--- TEXTE FOURNI ---
Photo: © Yaser Jawad / Xinhua / Newscom / ABACAPRESS.COM
Des pièces de monnaie, des statues, des manuscrits, des inscriptions anciennes : depuis 2011, une centaine d’objets pillés au Yémen ont été vendus dans les maisons de ventes aux enchères en Europe ou aux États-Unis pour un montant estimé à un million de dollars. À Raqqa, l’une des premières localités syriennes à tomber entre les mains de Daech en 2014, le musée de la ville a été dépouillé de plusieurs centaines de pièces majeures. À Idlib, près de 10 000 pièces du musée de la ville ont été volées l’année suivante.
En Iraq comme en Syrie, l’organisation terroriste, consciente de la valeur marchande de ces objets, s’est livrée à un pillage méthodique et massif des musées et des sites archéologiques dans les zones qu’elle contrôlait, instaurant également une taxe sur la valeur des objets pillés. Dans un rapport sur la protection du patrimoine en situation de conflit armé de novembre 2015, Jean-Luc Martinez, président-directeur du musée du Louvre (France), note que les « antiquités de sang » ont pu représenter « jusqu’à 15 à 20 % des sources de revenu de Daech », devenant l’un des plus importants modes de financement du terrorisme, avec le trafic des ressources pétrolières.
--- INFORMATIONS AFFICHÉES ---
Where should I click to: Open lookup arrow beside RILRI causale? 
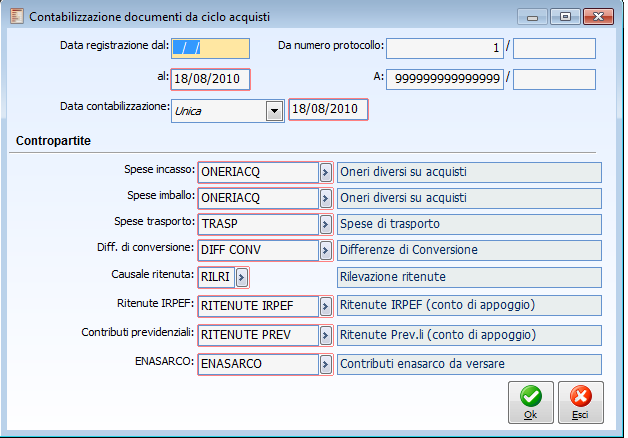[242, 277]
---
■ **EXERCICES À FAIRE**:
(1) Recopiez le passage du texte sur le pillage des antiquités qui commence par "Photo: © Yaser" et va jusqu'à "volées l’année suivante.".
(2) Répondez brièvement d'après le texte sur le pillage des antiquités :
(a) À quel montant estime-t-on la vente des objets pillés au Yémen depuis 2011 ?
(b) Combien de pièces ont été volées au musée d'Idlib ?
(c) Selon le rapport de novembre 2015, quelle part des sources de revenu de Daech les « antiquités de sang » ont-elles pu représenter ?

■ **LES RÉPONSES**:
(1)
Photo: © Yaser Jawad / Xinhua / Newscom / ABACAPRESS.COM
Des pièces de monnaie, des statues, des manuscrits, des inscriptions anciennes : depuis 2011, une centaine d’objets pillés au Yémen ont été vendus dans les maisons de ventes aux enchères en Europe ou aux États-Unis pour un montant estimé à un million de dollars. À Raqqa, l’une des premières localités syriennes à tomber entre les mains de Daech en 2014, le musée de la ville a été dépouillé de plusieurs centaines de pièces majeures. À Idlib, près de 10 000 pièces du musée de la ville ont été volées l’année suivante.

(2)
(a) Un million de dollars.
(b) Près de 10 000 pièces.
(c) Jusqu'à 15 à 20 %.